HOW TO COMPLETE THIS TASK: Wherever an image appears in the records, exclude it, and reproduce everything else exactly.

DATA SECTION:

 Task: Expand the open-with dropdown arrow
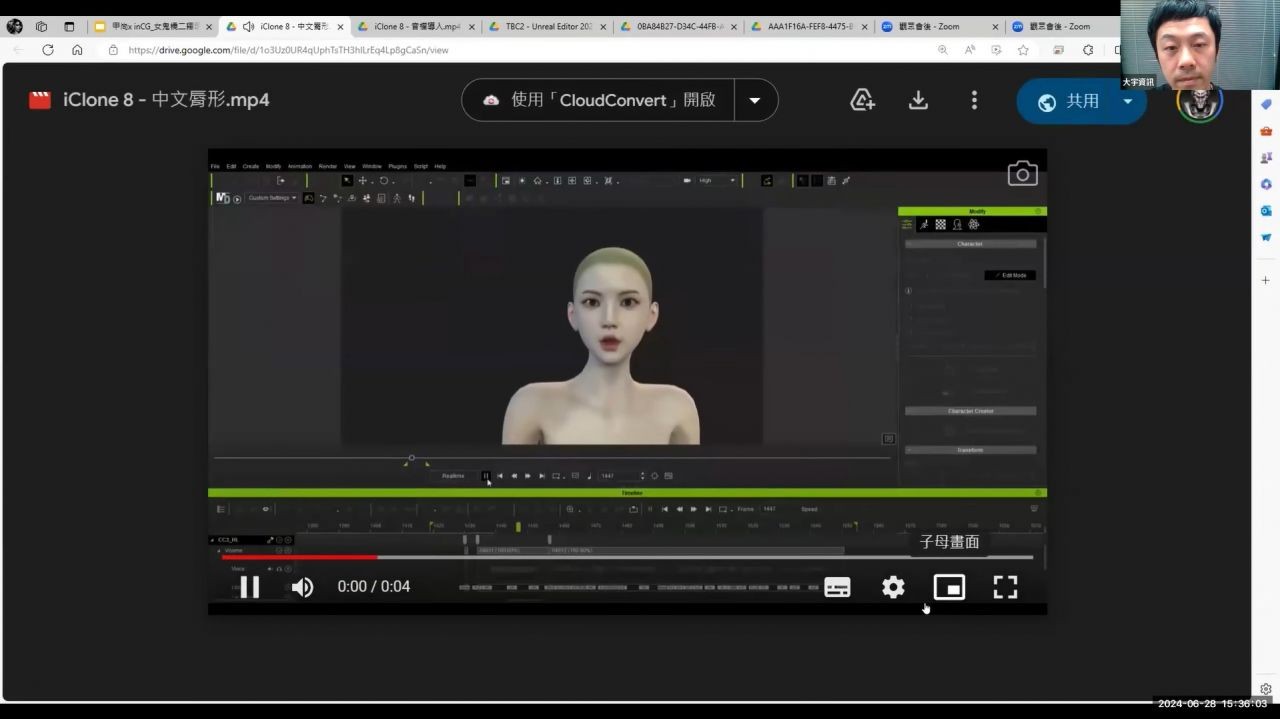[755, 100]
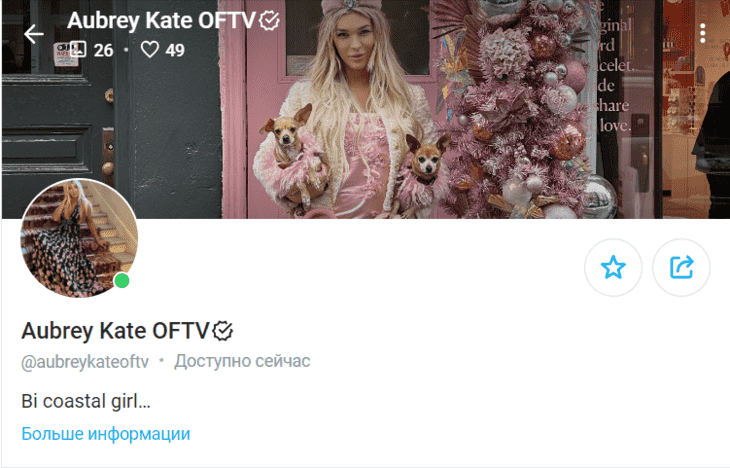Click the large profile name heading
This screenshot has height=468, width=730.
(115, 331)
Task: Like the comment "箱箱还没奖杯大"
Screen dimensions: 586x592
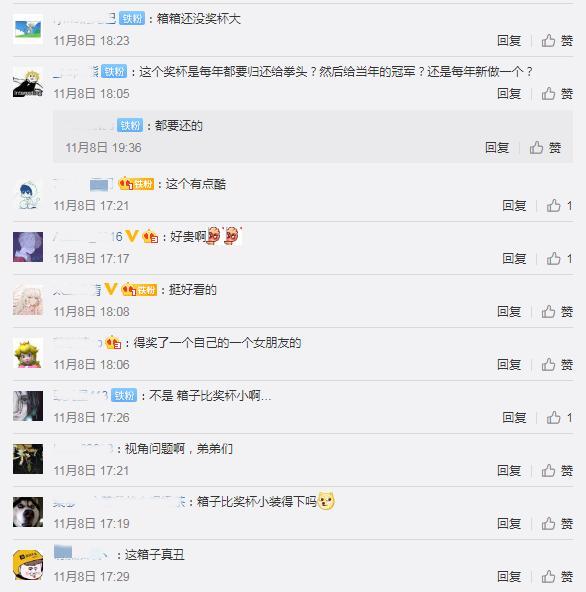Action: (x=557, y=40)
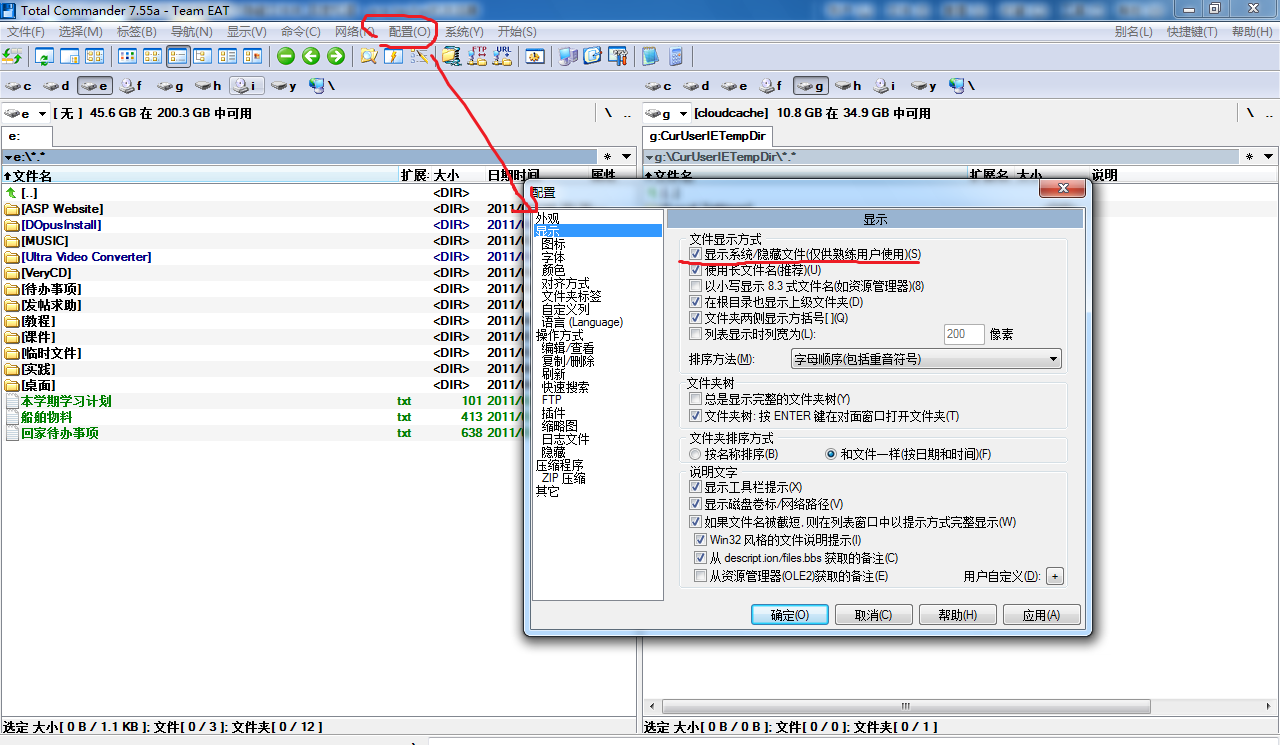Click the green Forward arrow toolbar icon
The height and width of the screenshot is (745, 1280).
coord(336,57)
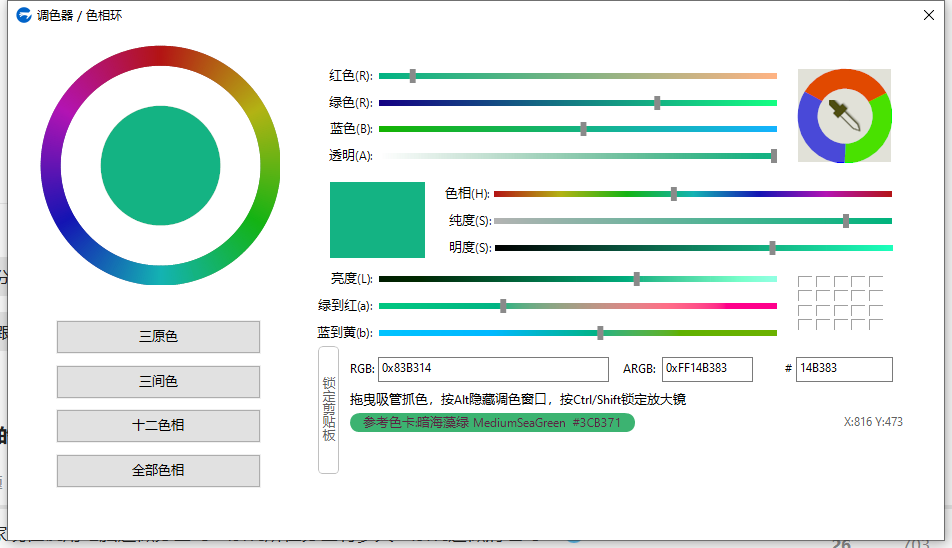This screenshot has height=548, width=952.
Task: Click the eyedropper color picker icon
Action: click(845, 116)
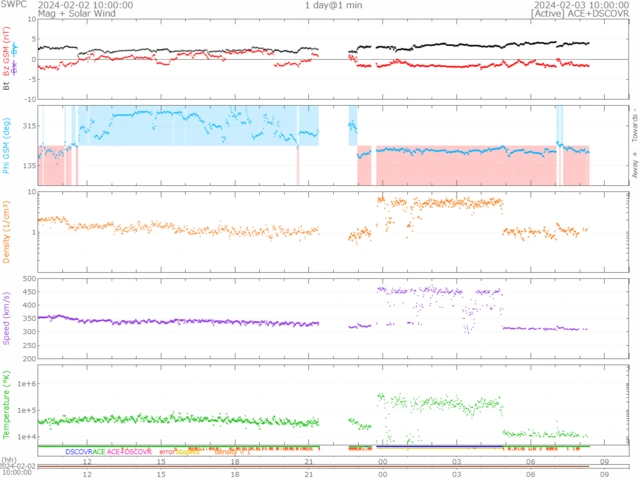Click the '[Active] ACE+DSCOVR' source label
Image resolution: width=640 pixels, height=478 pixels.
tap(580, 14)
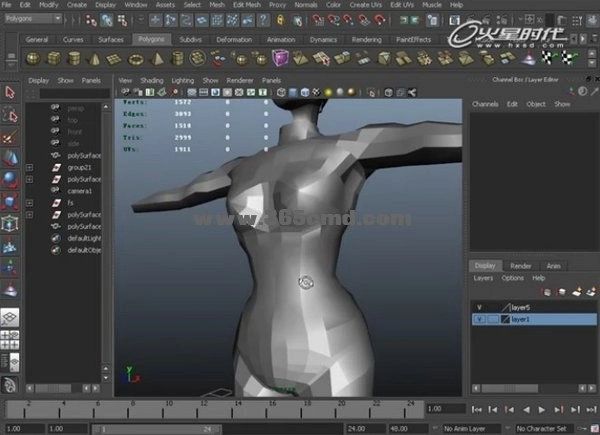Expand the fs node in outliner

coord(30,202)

SOLUTION:
 Task: Expand the open-with dropdown arrow
[755, 100]
Click the large profile name heading
This screenshot has height=468, width=730.
(115, 331)
Task: Like the comment "箱箱还没奖杯大"
Screen dimensions: 586x592
Action: (x=557, y=40)
Click the green Forward arrow toolbar icon
The height and width of the screenshot is (745, 1280).
coord(336,57)
This screenshot has height=548, width=952.
Task: Click the eyedropper color picker icon
Action: click(845, 116)
Click the '[Active] ACE+DSCOVR' source label
Image resolution: width=640 pixels, height=478 pixels.
tap(580, 14)
Expand the fs node in outliner

coord(30,202)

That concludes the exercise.